__Directions__. Find and return every line of the data that contains the word "Software".

---------- Records shown

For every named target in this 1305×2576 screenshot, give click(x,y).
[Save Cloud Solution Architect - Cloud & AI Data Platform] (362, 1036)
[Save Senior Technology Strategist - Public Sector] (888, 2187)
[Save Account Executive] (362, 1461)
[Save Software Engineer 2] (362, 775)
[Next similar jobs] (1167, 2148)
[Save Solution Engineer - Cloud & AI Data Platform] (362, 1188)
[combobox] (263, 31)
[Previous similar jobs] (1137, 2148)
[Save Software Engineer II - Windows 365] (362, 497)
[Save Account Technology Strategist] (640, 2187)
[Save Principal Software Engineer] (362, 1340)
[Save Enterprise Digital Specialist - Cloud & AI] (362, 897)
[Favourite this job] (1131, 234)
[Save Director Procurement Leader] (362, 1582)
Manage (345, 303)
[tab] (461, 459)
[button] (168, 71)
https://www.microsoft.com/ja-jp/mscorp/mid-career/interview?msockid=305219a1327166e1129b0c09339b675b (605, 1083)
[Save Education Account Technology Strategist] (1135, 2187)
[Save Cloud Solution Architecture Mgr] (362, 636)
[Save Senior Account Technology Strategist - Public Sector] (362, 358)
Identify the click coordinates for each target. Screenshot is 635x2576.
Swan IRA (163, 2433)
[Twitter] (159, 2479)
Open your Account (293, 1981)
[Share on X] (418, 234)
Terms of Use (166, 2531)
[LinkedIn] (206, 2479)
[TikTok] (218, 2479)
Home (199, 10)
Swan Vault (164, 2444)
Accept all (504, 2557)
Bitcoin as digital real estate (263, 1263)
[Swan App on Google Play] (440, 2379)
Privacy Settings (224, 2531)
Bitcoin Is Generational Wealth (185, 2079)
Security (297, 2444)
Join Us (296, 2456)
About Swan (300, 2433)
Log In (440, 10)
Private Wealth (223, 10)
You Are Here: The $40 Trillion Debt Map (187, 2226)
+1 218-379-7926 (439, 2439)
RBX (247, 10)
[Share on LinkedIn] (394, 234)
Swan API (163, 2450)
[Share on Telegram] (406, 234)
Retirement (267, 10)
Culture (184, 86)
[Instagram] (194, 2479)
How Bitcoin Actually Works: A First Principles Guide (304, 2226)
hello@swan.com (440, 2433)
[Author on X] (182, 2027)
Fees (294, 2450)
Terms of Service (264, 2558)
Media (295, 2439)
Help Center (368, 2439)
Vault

--------------------

__Exercise response__.
[Save Software Engineer 2] (362, 775)
[Save Software Engineer II - Windows 365] (362, 497)
[Save Principal Software Engineer] (362, 1340)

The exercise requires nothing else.